SEATTLE (Scrap Monster): Americans toss out roughly a billion dollars’ worth of aluminum drink cans a year — a valuable heap that the U.S. aluminum industry has long been working to keep from landfills. Recycling old metal into new products requires dramatically less energy than producing aluminum from scratch, giving companies a cheaper and lower-carbon way to make the versatile material.
Now, U.S. trade policy is lending new urgency to the effort to rescue discarded metal from junkyards and garbage bins across the country.
In June, the Trump administration raised tariffs on imports of aluminum and steel from 25% to 50% to bolster domestic production of both metals. About half of all aluminum used in the United States comes from other countries, primarily Canada, putting pressure on U.S. manufacturers to start churning out more aluminum and aluminum products at home.
Scrap metal, as a result, is an increasingly hot commodity. American companies are both importing more of it — the tariffs don’t apply to scrap — and scouring the country for domestic reserves of crumpled beverage cans, spare car parts, and bent-up building beams.
Demand for recycled aluminum was already rising before the tariff hike. Everyone from electric-vehicle makers and construction firms to solar-panel companies and packaging producers has been sourcing more of the relatively clean material as they work to reduce carbon emissions from their own supply chains.
“Recycling is the fastest-growing segment of the industry today, and it’s the cheapest, most effective way to make the United States more self-sufficient for its aluminum needs and less reliant on imports” of new metal, said Kelly Thomas, president and CEO of Vista Metals, which makes specialty aluminum products for vehicles, buildings, and industrial facilities.

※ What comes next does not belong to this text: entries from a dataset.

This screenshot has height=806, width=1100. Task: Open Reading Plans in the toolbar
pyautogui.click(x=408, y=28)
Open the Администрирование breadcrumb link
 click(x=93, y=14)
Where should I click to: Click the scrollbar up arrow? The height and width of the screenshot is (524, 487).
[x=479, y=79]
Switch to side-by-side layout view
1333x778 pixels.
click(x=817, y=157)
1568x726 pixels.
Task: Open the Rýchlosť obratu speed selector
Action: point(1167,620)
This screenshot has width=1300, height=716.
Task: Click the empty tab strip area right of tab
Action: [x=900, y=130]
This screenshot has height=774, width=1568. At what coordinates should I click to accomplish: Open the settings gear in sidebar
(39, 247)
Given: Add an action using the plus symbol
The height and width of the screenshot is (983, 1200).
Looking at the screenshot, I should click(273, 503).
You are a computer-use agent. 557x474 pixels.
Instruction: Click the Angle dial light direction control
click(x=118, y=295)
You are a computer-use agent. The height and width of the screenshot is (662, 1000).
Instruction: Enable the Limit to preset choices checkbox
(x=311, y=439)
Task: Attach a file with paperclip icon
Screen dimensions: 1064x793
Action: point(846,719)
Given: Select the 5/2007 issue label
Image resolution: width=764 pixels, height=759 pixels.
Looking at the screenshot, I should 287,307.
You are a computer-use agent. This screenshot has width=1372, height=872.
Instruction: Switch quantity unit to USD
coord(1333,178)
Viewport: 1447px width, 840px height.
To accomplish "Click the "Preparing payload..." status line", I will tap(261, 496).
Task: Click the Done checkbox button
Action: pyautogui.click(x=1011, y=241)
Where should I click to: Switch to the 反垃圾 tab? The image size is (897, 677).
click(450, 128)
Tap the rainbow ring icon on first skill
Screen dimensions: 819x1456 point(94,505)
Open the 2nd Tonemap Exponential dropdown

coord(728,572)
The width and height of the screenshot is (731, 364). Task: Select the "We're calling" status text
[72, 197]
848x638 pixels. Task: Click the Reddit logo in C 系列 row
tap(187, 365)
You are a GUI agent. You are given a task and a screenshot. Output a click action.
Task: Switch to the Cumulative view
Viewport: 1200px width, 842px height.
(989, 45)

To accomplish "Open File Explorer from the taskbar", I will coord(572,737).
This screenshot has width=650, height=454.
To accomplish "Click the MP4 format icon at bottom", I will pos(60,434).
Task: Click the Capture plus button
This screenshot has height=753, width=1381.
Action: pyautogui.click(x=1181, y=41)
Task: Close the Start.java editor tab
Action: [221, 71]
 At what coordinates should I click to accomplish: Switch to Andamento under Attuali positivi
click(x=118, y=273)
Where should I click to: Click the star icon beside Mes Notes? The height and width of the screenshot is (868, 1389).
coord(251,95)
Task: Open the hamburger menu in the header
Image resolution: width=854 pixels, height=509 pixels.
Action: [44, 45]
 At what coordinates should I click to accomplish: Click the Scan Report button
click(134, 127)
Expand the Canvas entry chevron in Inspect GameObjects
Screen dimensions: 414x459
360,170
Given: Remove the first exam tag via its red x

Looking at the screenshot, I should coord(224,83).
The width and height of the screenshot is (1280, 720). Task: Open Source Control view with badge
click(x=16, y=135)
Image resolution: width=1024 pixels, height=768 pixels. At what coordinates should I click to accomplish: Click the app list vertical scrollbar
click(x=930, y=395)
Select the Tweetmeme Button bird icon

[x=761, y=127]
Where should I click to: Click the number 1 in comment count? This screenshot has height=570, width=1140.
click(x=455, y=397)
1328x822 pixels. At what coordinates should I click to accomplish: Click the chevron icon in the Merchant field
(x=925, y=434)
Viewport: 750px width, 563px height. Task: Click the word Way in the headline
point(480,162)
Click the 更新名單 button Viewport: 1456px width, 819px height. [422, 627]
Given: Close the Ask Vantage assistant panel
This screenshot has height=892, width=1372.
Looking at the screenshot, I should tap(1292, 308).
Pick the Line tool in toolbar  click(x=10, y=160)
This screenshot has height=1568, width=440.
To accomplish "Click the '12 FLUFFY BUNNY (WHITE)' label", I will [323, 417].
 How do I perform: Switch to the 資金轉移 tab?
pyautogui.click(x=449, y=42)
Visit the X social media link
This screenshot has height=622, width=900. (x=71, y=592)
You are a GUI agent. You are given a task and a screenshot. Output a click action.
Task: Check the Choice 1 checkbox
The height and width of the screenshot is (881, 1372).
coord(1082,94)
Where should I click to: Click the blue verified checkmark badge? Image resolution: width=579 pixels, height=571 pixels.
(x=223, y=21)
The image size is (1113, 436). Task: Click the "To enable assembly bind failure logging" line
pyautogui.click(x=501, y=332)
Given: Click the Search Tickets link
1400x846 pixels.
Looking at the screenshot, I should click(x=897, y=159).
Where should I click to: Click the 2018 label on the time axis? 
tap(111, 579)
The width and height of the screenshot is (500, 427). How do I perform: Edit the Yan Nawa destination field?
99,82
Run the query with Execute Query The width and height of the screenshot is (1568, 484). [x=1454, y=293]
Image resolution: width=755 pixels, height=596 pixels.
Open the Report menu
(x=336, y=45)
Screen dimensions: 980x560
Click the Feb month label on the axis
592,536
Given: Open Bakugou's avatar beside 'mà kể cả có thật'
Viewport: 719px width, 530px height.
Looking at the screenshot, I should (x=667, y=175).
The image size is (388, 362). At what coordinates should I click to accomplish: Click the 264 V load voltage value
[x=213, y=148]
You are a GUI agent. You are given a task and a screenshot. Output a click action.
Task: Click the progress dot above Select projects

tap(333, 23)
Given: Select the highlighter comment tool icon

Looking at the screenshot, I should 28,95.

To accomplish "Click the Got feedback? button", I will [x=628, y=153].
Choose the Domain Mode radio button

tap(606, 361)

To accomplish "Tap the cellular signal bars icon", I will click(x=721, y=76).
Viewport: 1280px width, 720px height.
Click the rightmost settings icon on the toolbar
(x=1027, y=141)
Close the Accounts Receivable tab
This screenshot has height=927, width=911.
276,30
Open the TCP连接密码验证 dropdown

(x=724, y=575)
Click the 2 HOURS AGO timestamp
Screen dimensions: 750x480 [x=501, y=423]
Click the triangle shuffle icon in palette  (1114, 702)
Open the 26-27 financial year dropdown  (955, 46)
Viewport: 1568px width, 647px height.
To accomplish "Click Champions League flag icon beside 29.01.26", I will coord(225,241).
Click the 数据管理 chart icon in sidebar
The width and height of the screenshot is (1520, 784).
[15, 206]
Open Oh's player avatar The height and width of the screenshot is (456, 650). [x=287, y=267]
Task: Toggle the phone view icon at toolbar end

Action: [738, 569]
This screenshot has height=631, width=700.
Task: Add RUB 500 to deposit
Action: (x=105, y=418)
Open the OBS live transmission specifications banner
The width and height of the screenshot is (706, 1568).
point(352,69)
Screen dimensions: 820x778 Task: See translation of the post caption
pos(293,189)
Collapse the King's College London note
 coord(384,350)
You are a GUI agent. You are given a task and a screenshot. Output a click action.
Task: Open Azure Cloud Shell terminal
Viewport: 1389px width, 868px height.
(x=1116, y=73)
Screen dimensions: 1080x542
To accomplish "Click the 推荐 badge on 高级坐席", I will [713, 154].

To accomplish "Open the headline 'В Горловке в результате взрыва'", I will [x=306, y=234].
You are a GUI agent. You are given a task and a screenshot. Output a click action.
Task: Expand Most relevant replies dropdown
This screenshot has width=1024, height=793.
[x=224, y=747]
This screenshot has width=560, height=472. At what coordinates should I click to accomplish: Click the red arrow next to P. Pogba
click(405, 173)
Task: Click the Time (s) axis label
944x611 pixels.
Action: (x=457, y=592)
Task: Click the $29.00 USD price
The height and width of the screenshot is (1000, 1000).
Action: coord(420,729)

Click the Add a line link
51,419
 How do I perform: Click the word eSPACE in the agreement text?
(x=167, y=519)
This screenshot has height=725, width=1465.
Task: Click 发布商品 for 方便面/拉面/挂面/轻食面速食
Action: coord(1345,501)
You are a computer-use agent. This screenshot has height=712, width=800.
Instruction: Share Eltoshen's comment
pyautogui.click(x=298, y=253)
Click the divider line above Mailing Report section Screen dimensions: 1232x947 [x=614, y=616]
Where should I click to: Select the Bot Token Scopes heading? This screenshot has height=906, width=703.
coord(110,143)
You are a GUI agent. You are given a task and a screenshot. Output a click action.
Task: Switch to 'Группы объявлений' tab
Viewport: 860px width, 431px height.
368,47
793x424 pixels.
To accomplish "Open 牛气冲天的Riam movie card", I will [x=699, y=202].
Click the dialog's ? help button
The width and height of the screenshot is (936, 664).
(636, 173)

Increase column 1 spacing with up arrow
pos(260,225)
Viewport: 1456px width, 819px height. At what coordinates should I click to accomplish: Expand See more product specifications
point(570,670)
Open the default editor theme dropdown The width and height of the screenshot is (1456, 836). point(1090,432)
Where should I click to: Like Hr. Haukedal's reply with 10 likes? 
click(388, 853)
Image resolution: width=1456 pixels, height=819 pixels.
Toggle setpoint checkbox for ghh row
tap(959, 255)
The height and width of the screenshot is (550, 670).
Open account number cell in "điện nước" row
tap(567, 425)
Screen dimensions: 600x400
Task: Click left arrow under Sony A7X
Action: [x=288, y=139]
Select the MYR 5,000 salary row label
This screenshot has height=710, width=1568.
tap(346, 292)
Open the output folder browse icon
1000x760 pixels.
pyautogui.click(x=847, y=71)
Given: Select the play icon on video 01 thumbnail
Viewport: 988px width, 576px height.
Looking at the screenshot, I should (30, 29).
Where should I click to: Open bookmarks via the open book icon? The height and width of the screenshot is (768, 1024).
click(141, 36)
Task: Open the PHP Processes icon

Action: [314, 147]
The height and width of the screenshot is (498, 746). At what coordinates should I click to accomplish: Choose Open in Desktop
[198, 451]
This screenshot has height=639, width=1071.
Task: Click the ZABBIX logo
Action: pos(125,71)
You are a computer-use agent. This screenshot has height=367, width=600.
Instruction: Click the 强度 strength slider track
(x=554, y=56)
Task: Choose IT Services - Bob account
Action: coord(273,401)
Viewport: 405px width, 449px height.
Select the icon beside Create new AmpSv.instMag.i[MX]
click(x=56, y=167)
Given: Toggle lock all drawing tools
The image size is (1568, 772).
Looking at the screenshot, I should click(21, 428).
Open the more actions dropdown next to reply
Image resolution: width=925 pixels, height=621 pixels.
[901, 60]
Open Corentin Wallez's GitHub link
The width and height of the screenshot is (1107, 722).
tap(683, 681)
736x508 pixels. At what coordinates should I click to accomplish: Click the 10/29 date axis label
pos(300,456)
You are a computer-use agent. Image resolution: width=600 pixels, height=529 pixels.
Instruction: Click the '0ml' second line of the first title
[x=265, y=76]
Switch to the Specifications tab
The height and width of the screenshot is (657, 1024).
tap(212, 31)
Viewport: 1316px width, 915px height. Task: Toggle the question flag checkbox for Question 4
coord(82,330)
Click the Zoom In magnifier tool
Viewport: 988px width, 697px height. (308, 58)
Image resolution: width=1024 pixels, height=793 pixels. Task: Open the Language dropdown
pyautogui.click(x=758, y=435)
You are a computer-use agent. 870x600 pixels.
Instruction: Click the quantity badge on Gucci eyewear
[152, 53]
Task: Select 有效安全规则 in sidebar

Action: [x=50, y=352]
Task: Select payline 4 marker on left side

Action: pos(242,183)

Underlying all these trends is the fact that the U.S. makes far less primary, or nonrecycled, aluminum than it used to, with only four of the nation’s smelters still operating today. Each of the facilities can gobble enough electricity annually to power a mid-sized U.S. city, whereas recycling operations use only about 5% of the energy needed to run smelters.
Thomas, who is vice chair of the Aluminum Association, was speaking on a Sept. 18 call with reporters. The trade group had just released a report on the U.S. aluminum market for the first six months of 2025, which found that inventories of aluminum scrap rose 14.7% compared to the same period last year in response to tariffs. (More recent data show that levels continue to spike, with inventories up 35% in July compared to the same month last year.)
Still, it’s unclear how President Donald Trump’s trade policies will affect low-carbon aluminum production in the long run. While some recyclers stand to immediately benefit from the increased reliance on scrap, the results across the industry have been murkier.